====== Brano del documento

Gli eventi che hanno caratterizzato, nelle ultime settimane, la politica nazionale, mi spingono a condividere con voi, cari concittadini, alcune mie considerazioni personali.
Quello che da tempo stava già succedendo a livello locale, ora mi sembra che si stia estendendo con irruenza e velocità impressionanti anche a livello nazionale. Se a livello locale, infatti, già da tempo non appaiono più molto definiti gli orientamenti all’interno dei vari schieramenti ed i confini entro i quali gli stessi si muovono (questo è dovuto in parte al peso crescente delle liste civiche e, soprattutto, alla fiducia che il cittadino ripone più sulla persona del candidato, che magari ha il piacere di conoscere direttamente, che su una lista di sconosciuti, rimanendogli fedele magari anche in caso di cambio di schieramento e finendo quindi per votare per chi si candida in una lista diversa da quella per la quale si vota abitualmente alle elezioni politiche, per i propri rappresentanti cioè alla Camera e al Senato), ora anche a livello nazionale la situazione appare ingarbugliata e tutto sembra possibile.
In questa ultima legislatura, infatti, che doveva cambiare in meglio il nostro Paese, cancellando tutte le imperfezioni del sistema e puntando sulla reale competenza, si è assistito invece al “peggio del peggio”.

============

:: Problemi da risolvere ::
1. Rispondi in base al brano:
(a) A che cosa è dovuto in parte il fatto che a livello locale gli orientamenti non appaiono più molto definiti?
(b) Che cosa avrebbe dovuto fare l'ultima legislatura?
(c) A che cosa si è assistito invece in questa legislatura?
2. Riscrivi il brano partendo da "Gli eventi che" e proseguendo fino a "mie considerazioni personali.", con "riflessioni" al posto di "considerazioni".

====== Dati da esaminare

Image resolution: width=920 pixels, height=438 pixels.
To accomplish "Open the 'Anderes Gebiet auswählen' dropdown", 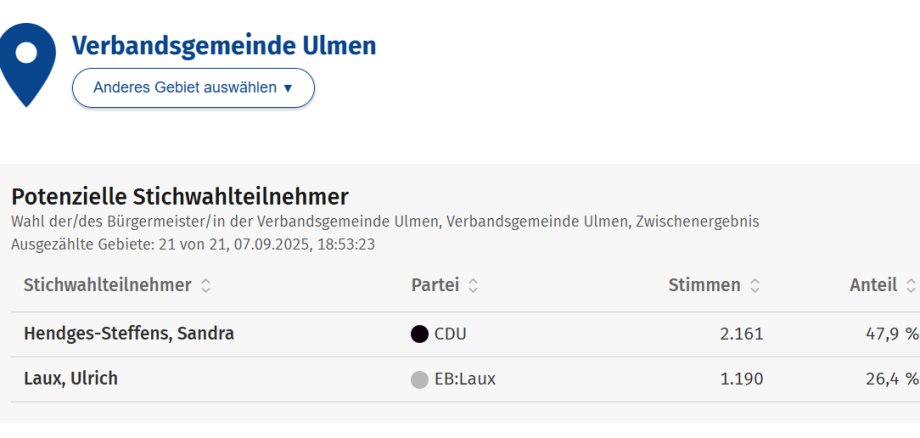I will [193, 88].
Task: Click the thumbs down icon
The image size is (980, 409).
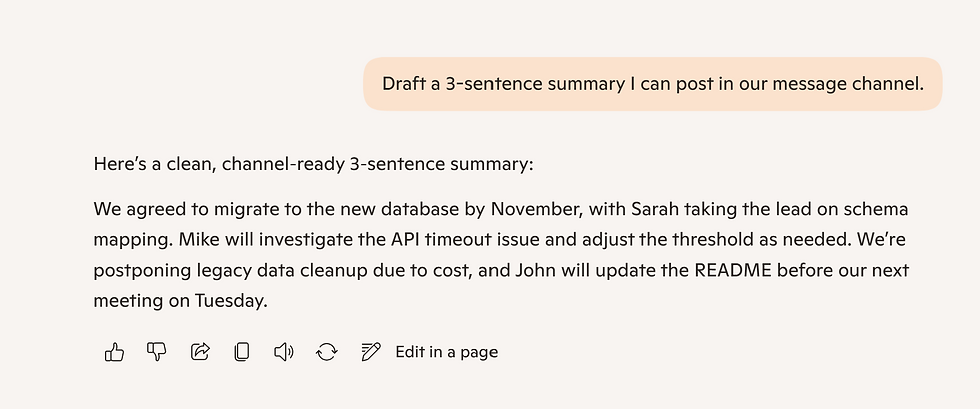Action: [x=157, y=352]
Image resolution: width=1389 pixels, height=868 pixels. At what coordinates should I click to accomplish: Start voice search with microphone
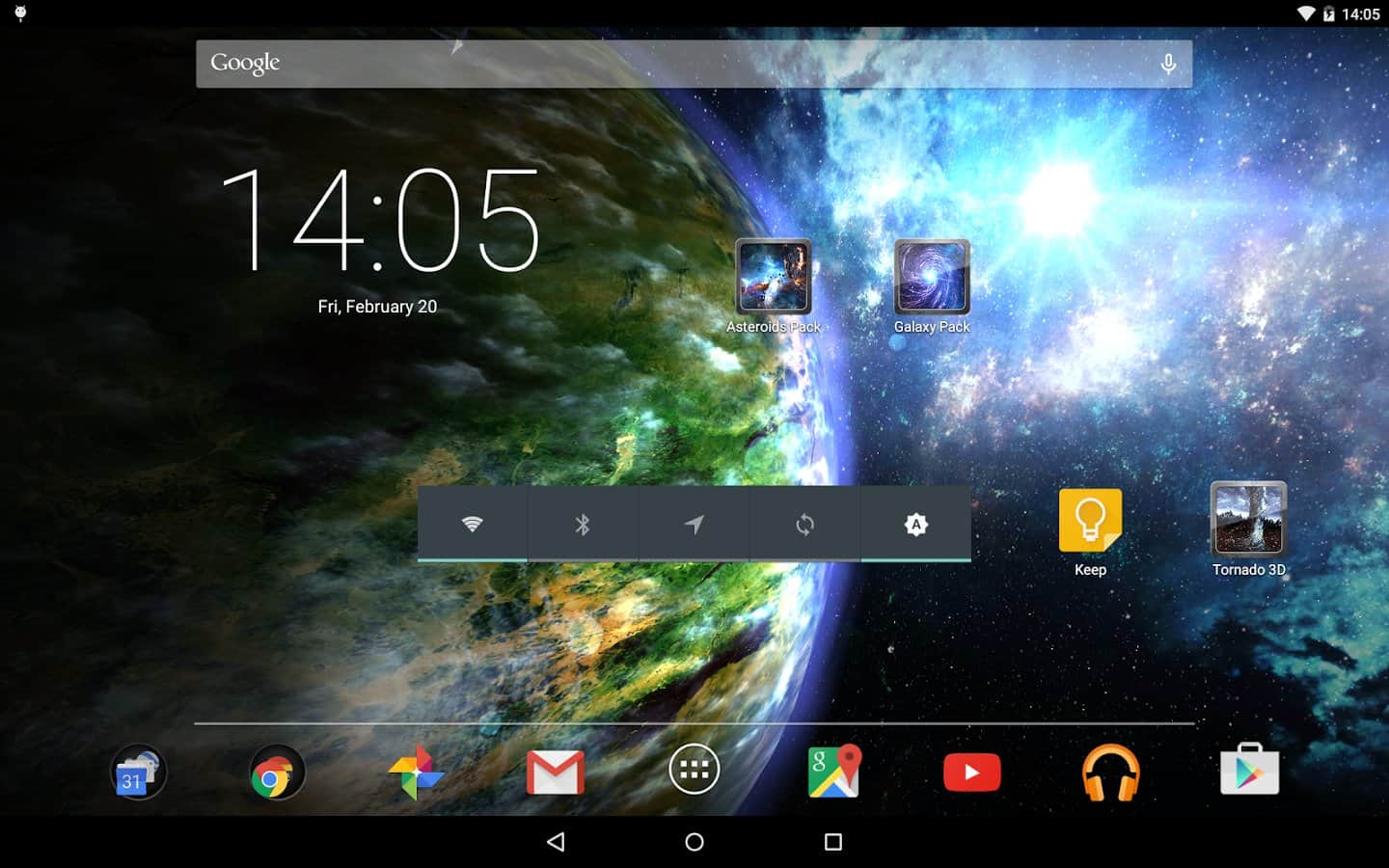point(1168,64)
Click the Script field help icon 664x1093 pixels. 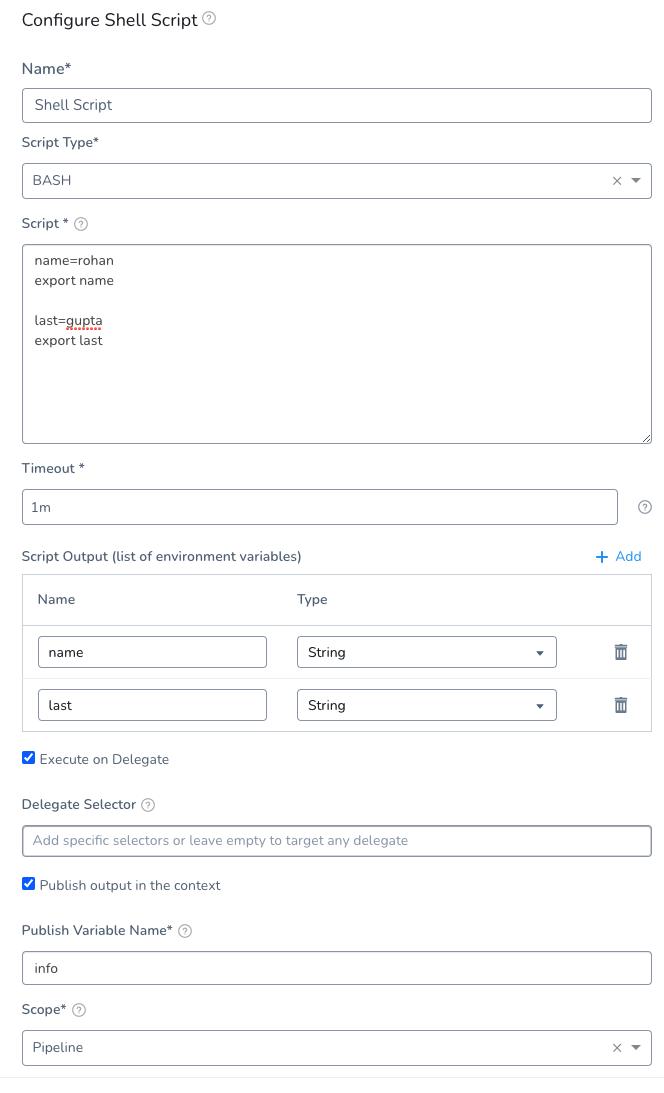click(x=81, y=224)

============
====== Dati da esaminare

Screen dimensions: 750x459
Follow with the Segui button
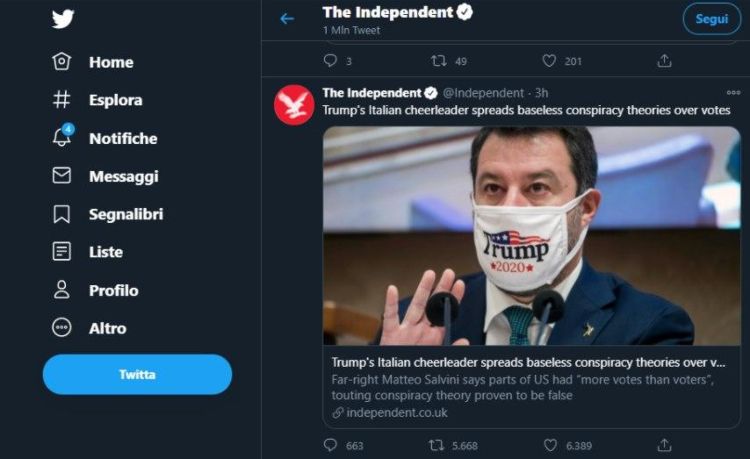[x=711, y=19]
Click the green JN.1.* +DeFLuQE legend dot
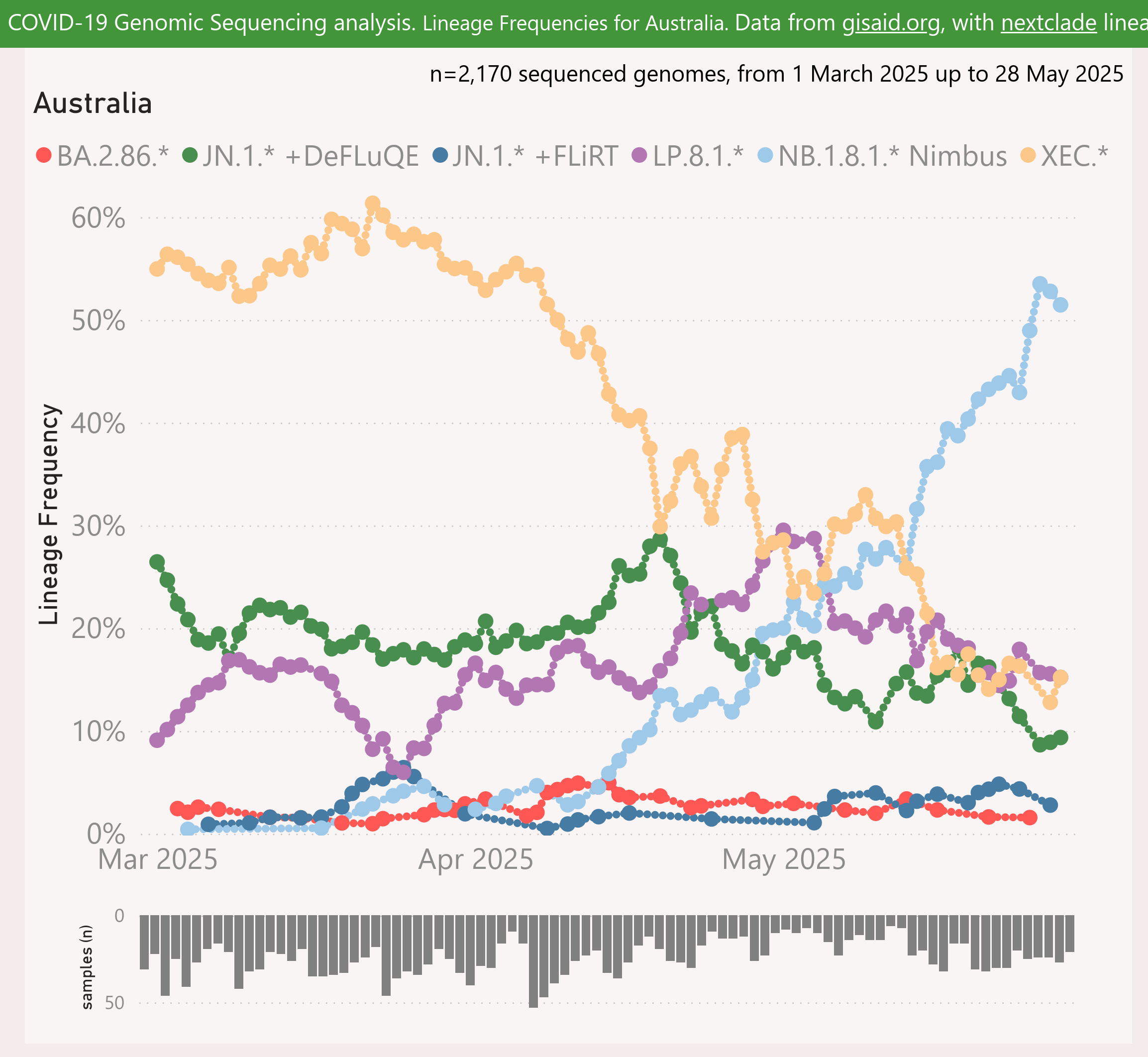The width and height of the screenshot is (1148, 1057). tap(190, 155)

============

:: Risultati per compito ::
1.
(a) Al peso crescente delle liste civiche e, soprattutto, alla fiducia che il cittadino ripone più sulla persona del candidato che su una lista di sconosciuti.
(b) Cambiare in meglio il Paese, cancellando tutte le imperfezioni del sistema e puntando sulla reale competenza.
(c) Al "peggio del peggio".

2.
Gli eventi che hanno caratterizzato, nelle ultime settimane, la politica nazionale, mi spingono a condividere con voi, cari concittadini, alcune mie riflessioni personali.